= Task instructions =
Write out nothing but the lines from the one containing "Given: Open SQLAlchemy" through the last line below, both included, and without the pictures.

[Dataset excerpts]
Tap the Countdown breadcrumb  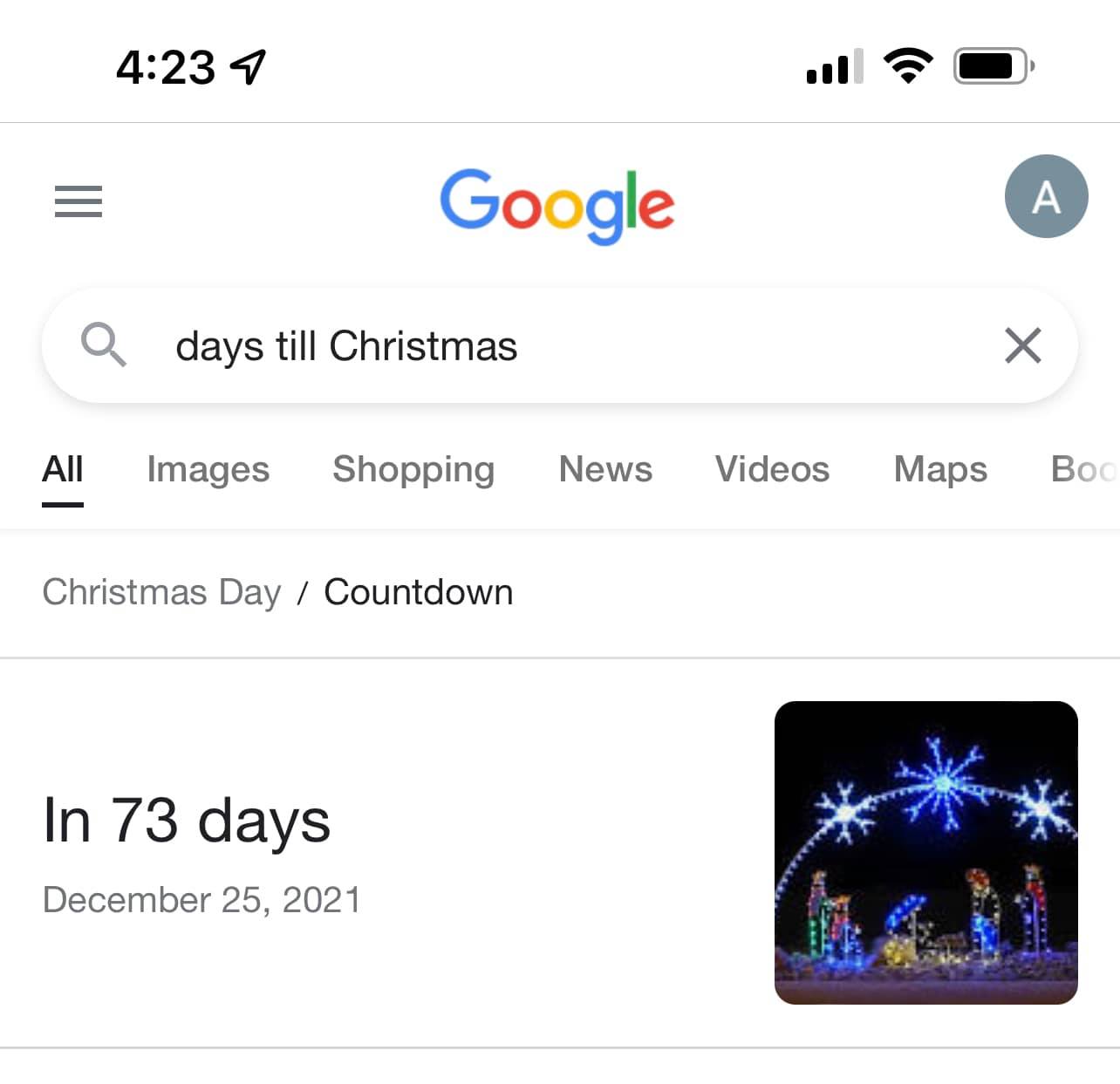click(x=419, y=592)
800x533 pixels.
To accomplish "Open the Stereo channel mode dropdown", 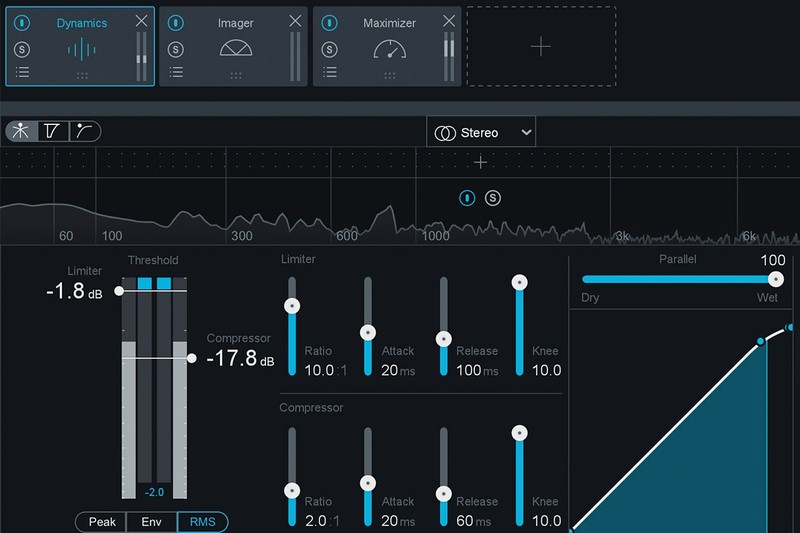I will tap(481, 133).
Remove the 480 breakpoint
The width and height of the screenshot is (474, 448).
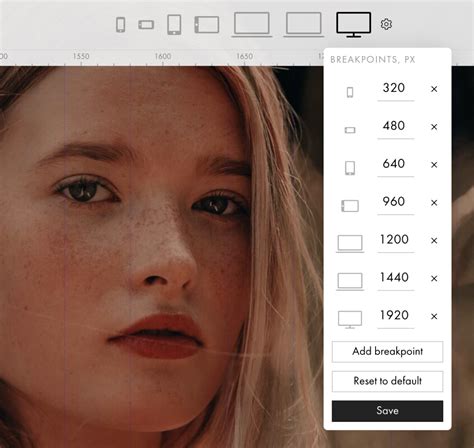tap(434, 127)
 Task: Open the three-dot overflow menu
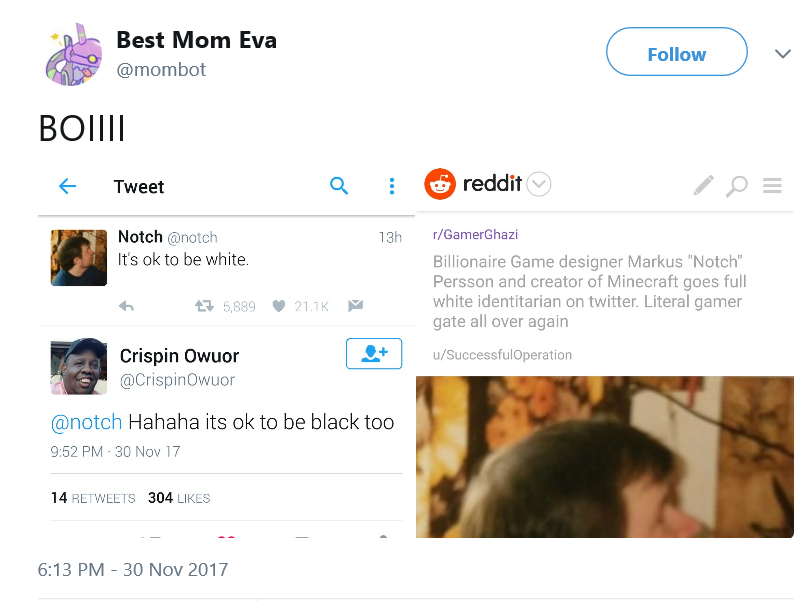point(392,186)
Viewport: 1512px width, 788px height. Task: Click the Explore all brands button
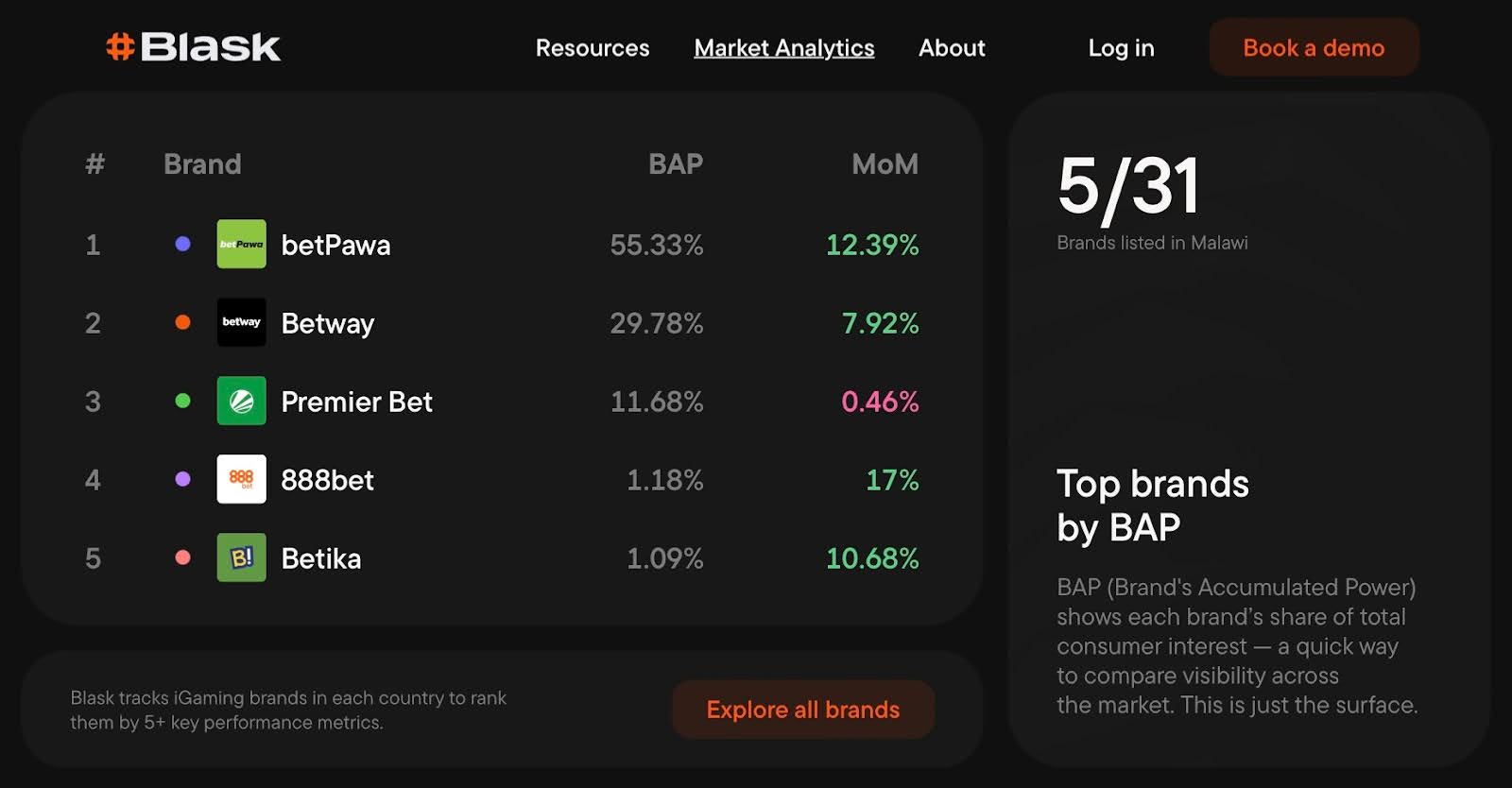tap(802, 710)
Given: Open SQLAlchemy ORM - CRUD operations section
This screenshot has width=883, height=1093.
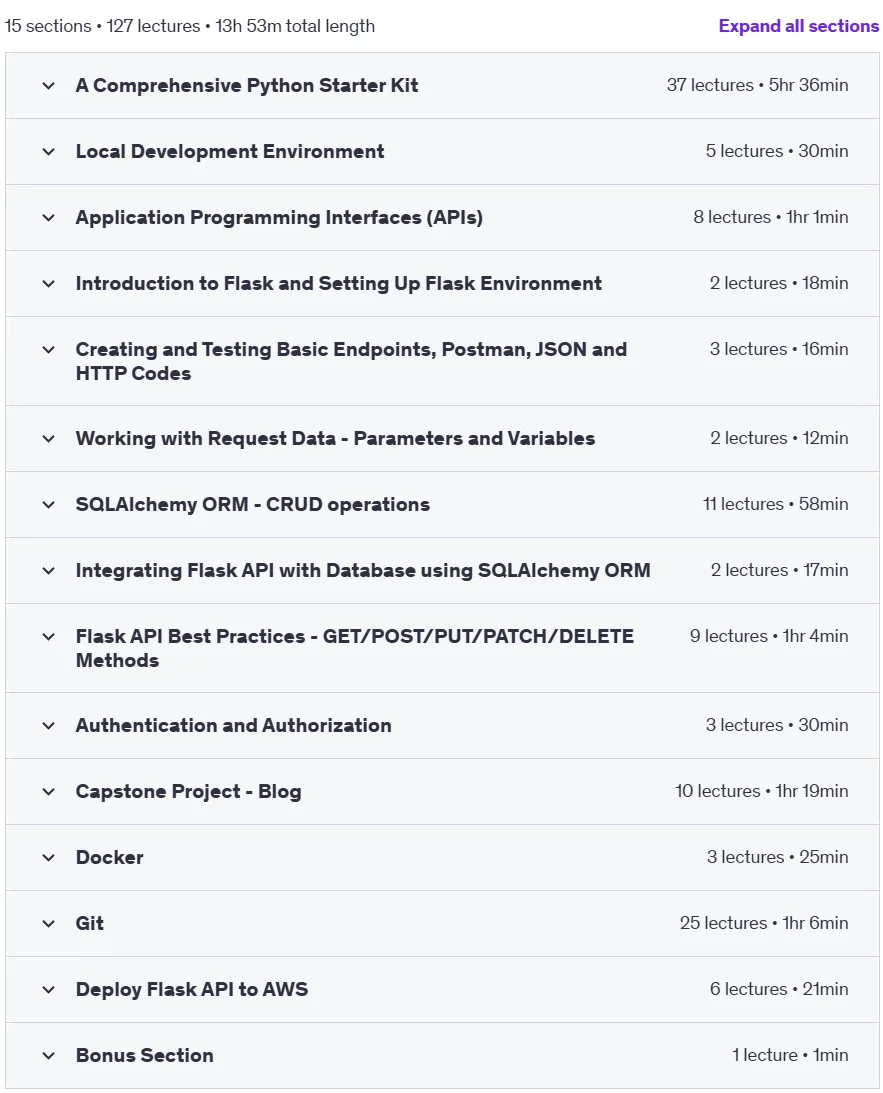Looking at the screenshot, I should (442, 504).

= Output below =
Given: Open SQLAlchemy ORM - CRUD operations section
This screenshot has width=883, height=1093.
Looking at the screenshot, I should (442, 504).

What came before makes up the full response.